Expected to be more than experts in content and instruction, today's classroom teachers contend every day with some of society's largest and most compelling problems. Furthermore, many of the recent education reform efforts have placed teachers in the unenviable position of trying to defend policies and practices developed far from the classroom and then having to circumvent those same policies within their classrooms in order to continue providing high-quality education. Consequently, each year the view from the classroom becomes less and less ideal; it has become obstructed with the jagged rocks of education reform and the futility of trying to do more, given waning public support.

The Rock

All schools, whether public or private, must deal with diminished parent support. This is not to say that today's parents are not as committed to the education of their children as were parents in the past. Quite the contrary- most parents understand that education is more important today than ever before. However, many of today's parents are unable to determine their role in their children's education. And who can blame them? Schools, believing that many of the concerns expressed by their constituents could be addressed by simply expanding the schools' mission, have assumed many of the roles that have traditionally belonged to parents.

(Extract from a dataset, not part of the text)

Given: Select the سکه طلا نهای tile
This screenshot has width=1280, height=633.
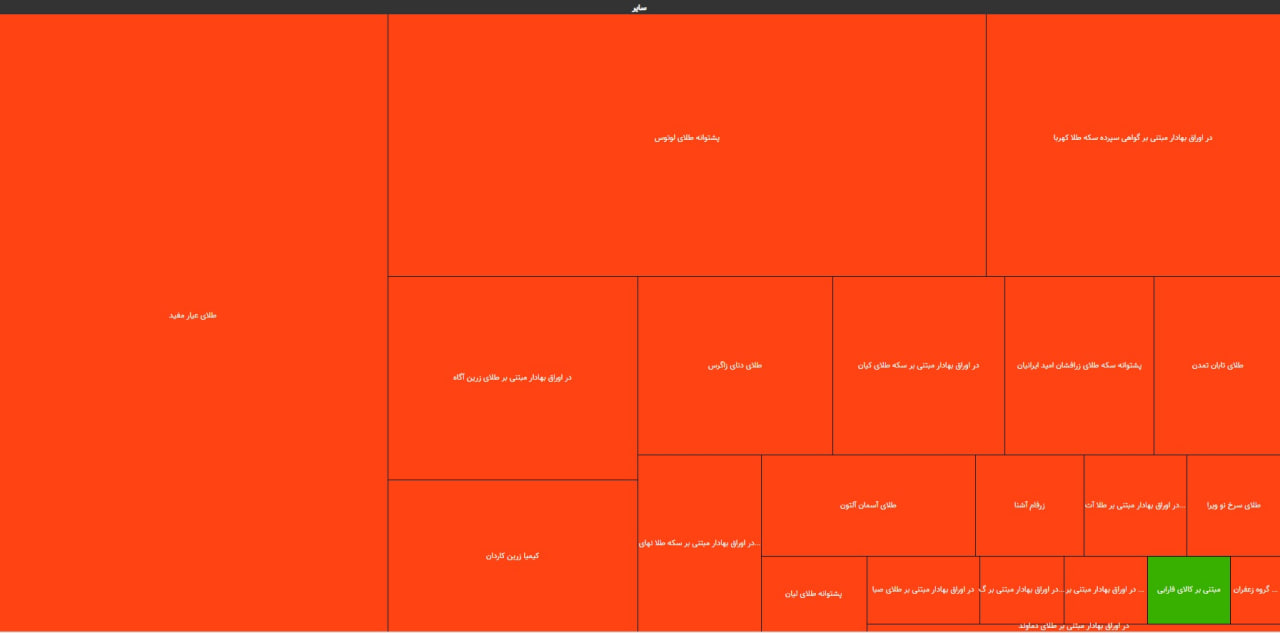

It has been relatively easy for schools to expand their roles for a number of reasons, not the least of which is that, in order to make ends meet, parents find themselves working more hours than ever before. Not only do more parents work outside the home, but the demands on their time at their jobs have increased. Consequently, through no fault of their own, parents are unable to be as involved in the education of their children as they would like to be. Realizing this, schools have actively pursued a larger role in the overall education of their students.

The line demarcating the schools' responsibility from the parents' responsibility has eroded to the point of obliteration. Schools, and consequently classroom teachers, find themselves working with poorly articulated visions and missions. The definition of the teacher's job oscillates back and forth, depending on place and time or, more frequently, on who is doing the talking and who is doing the listening. Ultimately, teachers have felt compelled to adopt a "be all things" mentality that has become a necessity for survival in the classroom. However, trying to please everyone often results in failure to satisfy anyone - a situation that many of today's classroom teachers understand all too well.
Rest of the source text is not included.